● Task objective
Nothing but the lines from the one containing "You are a computer-use agent." through the end of the data should be retyped, exactly as they stand, and pictures should not be retyped.

● Given records
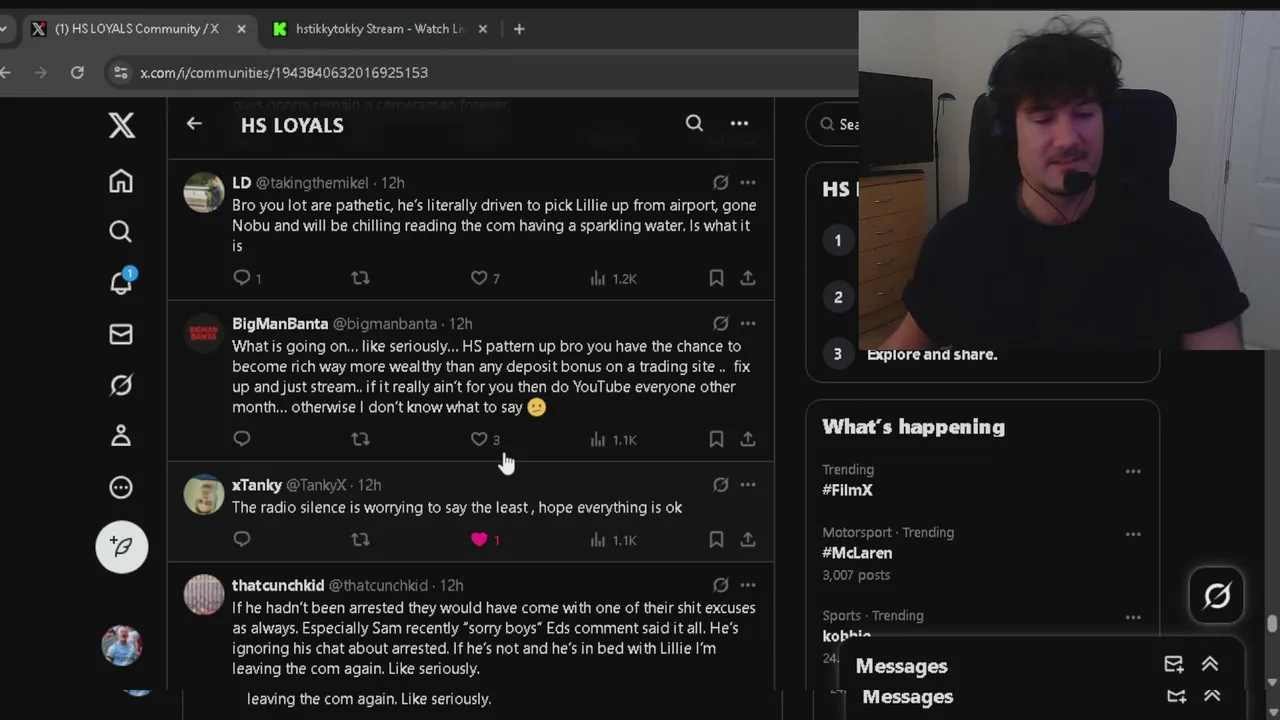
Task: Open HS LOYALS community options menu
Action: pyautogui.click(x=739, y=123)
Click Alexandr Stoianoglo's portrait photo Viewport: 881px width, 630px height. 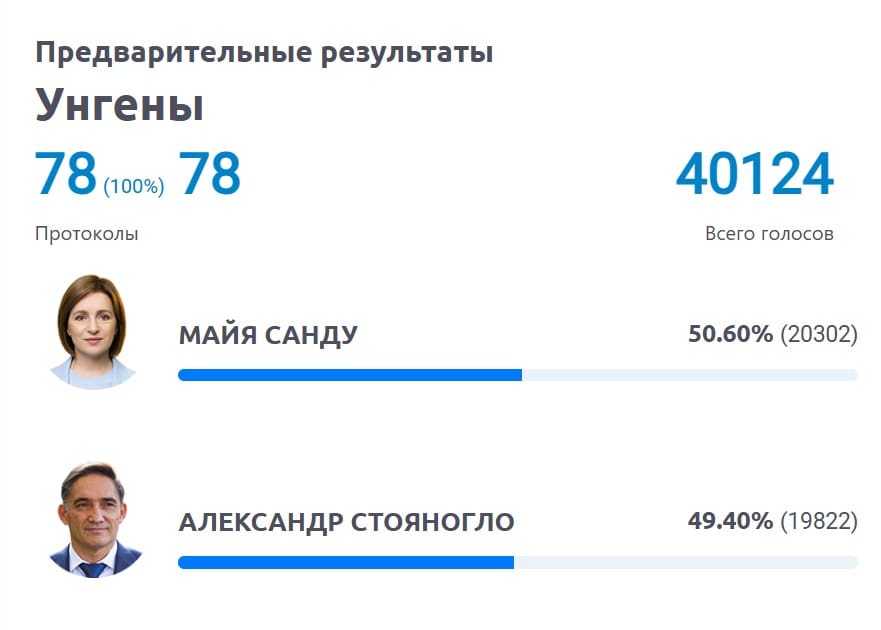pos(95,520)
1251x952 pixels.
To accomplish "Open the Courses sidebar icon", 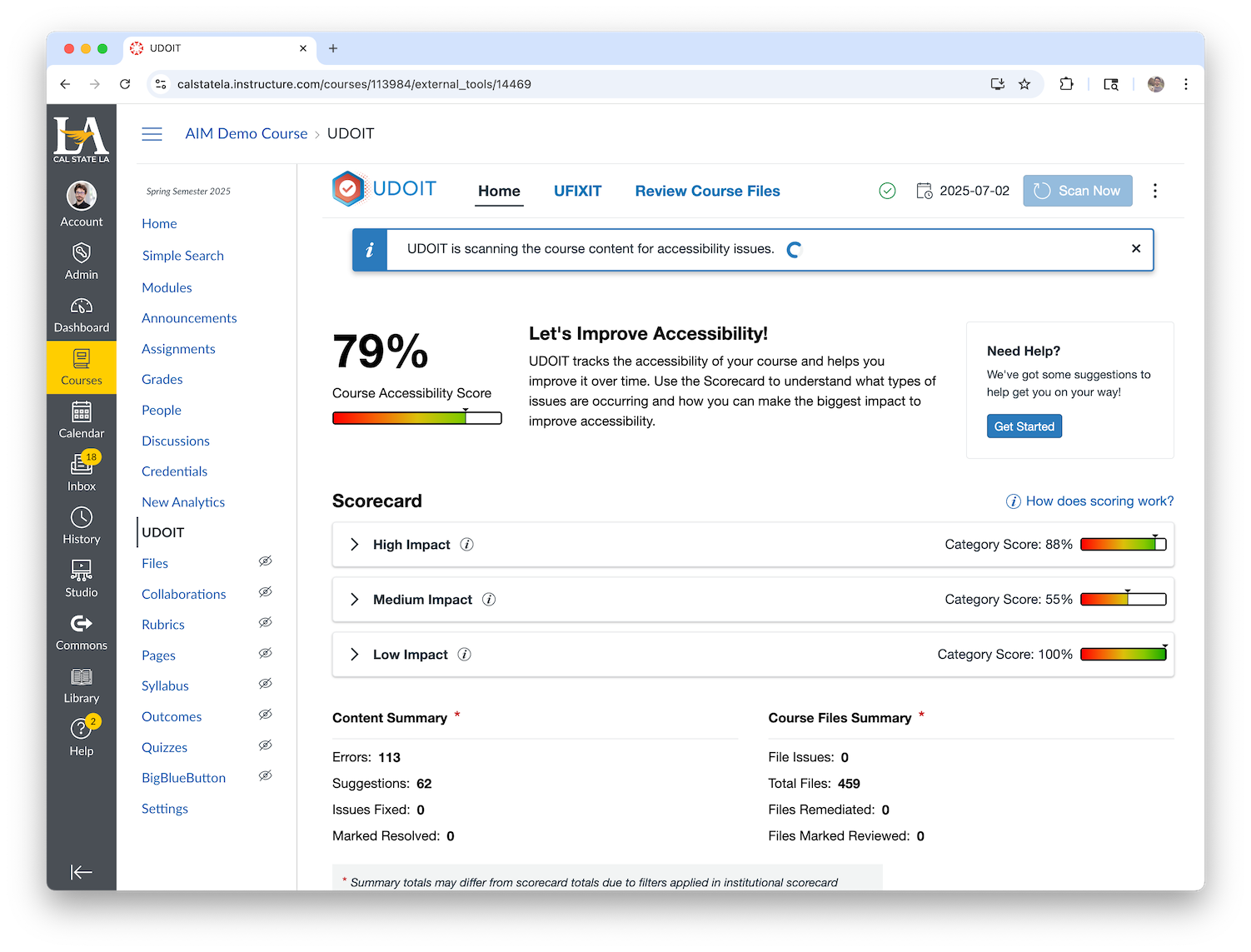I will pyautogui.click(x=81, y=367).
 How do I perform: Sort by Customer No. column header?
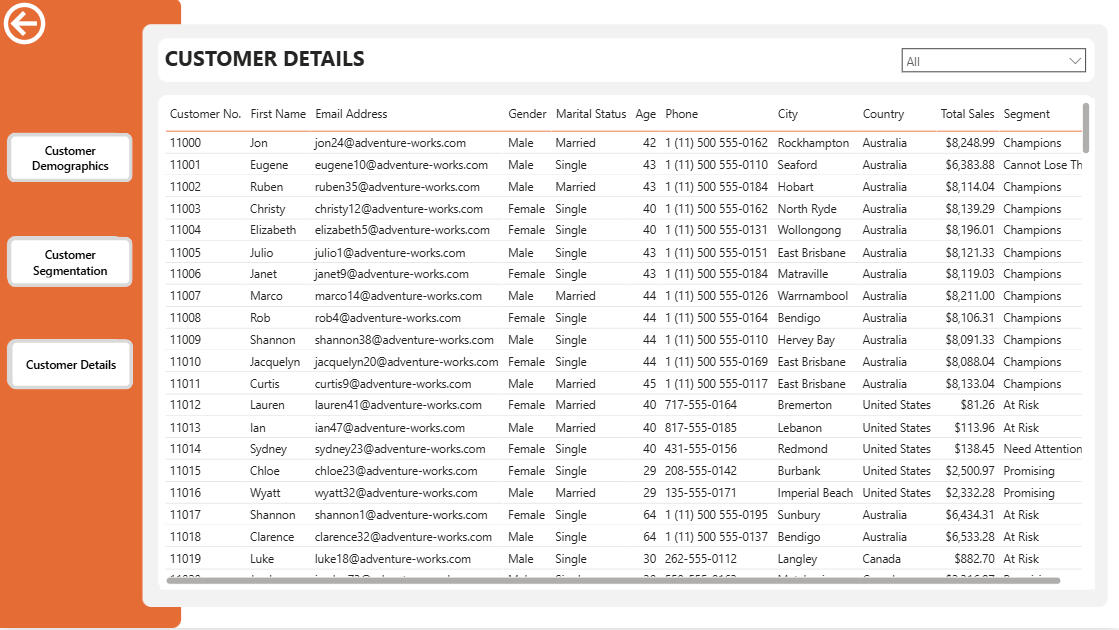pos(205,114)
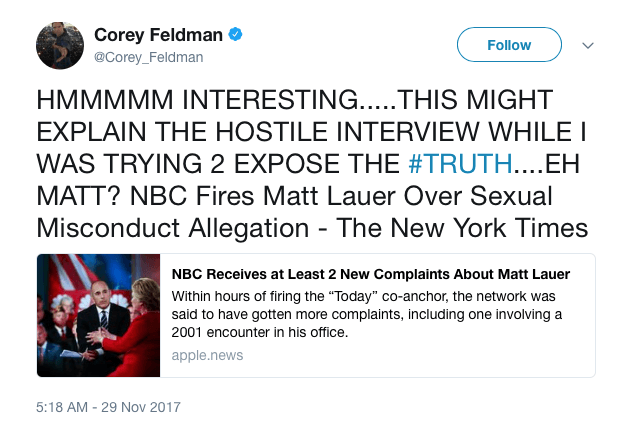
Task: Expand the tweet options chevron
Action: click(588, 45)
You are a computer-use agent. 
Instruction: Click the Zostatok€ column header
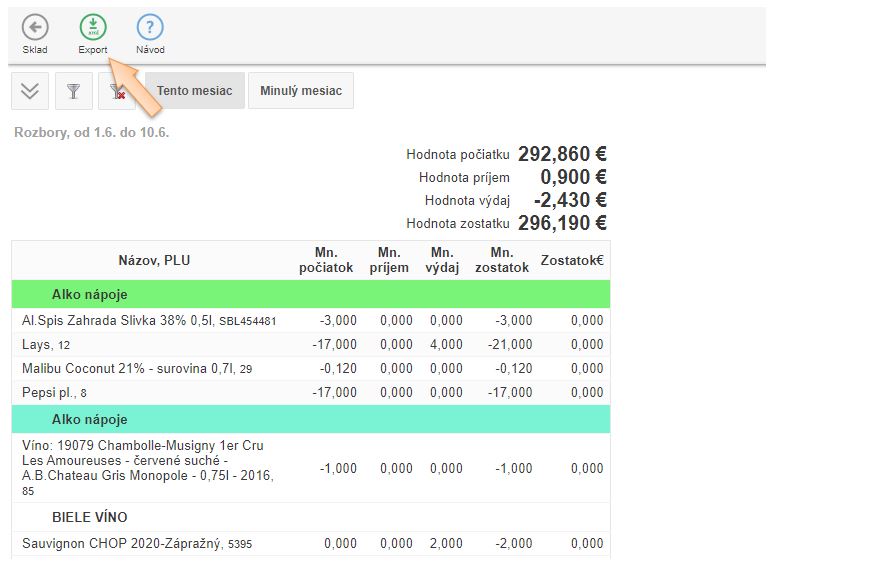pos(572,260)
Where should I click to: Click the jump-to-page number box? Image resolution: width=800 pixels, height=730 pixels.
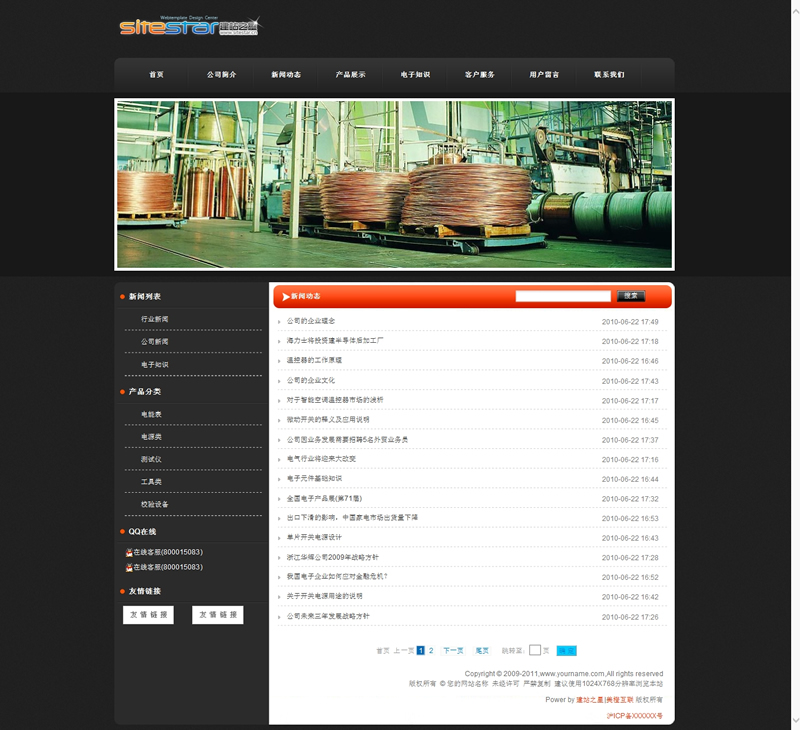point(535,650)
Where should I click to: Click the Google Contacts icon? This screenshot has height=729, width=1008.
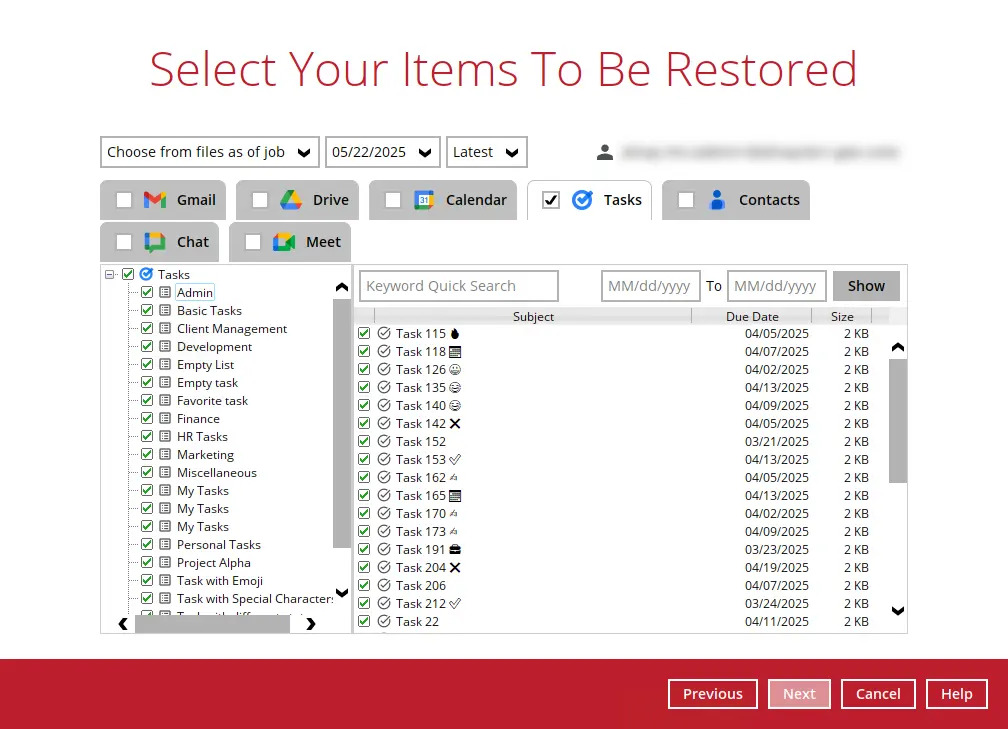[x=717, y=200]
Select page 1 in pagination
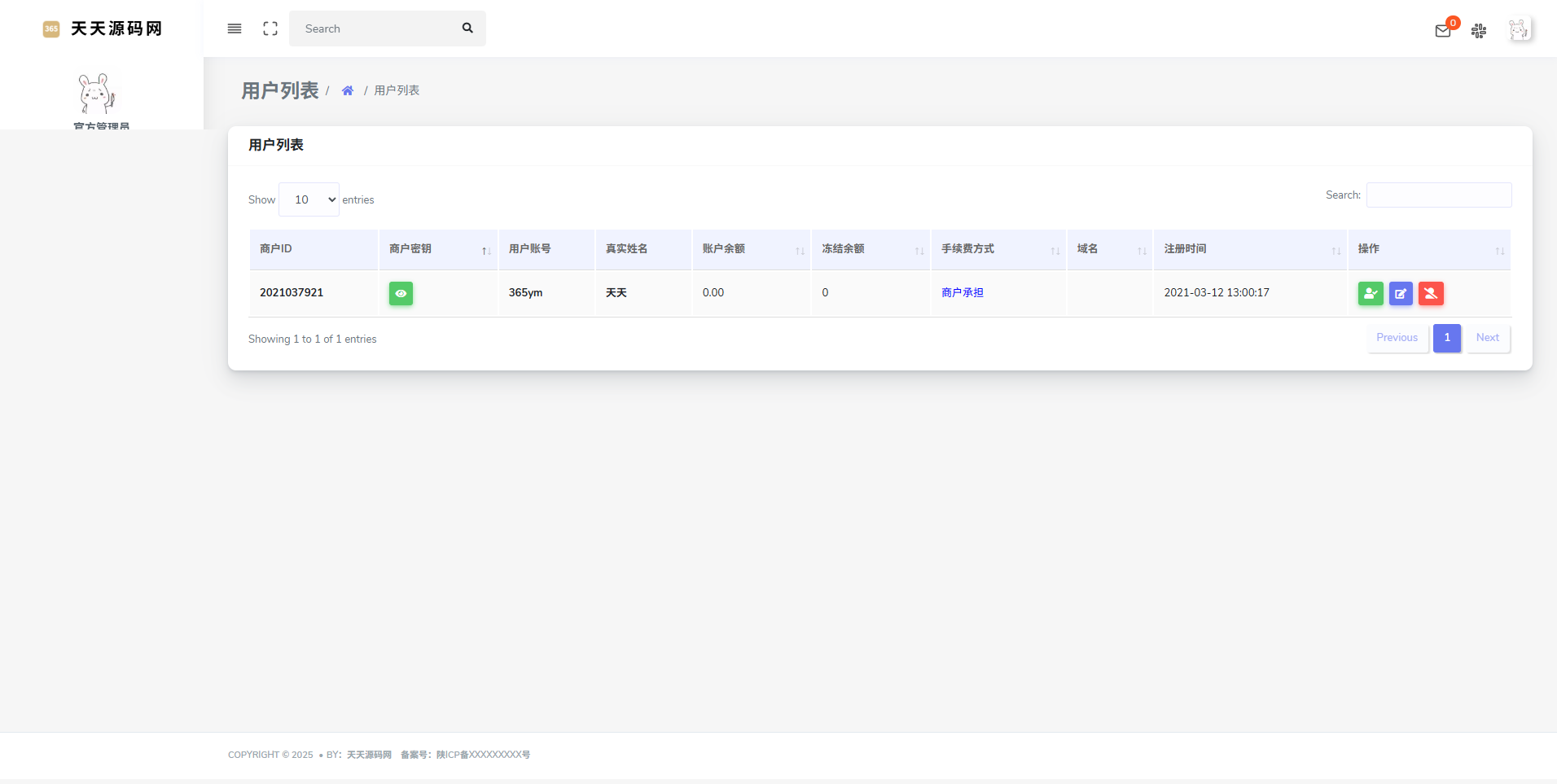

● Task result
You are a computer-use agent. 
Instruction: Click the Zostatok€ column header
pos(572,260)
Where should I click to: Click the jump-to-page number box? Image resolution: width=800 pixels, height=730 pixels.
point(535,650)
Where should I click to: Click the Google Contacts icon? This screenshot has height=729, width=1008.
[x=717, y=200]
Select page 1 in pagination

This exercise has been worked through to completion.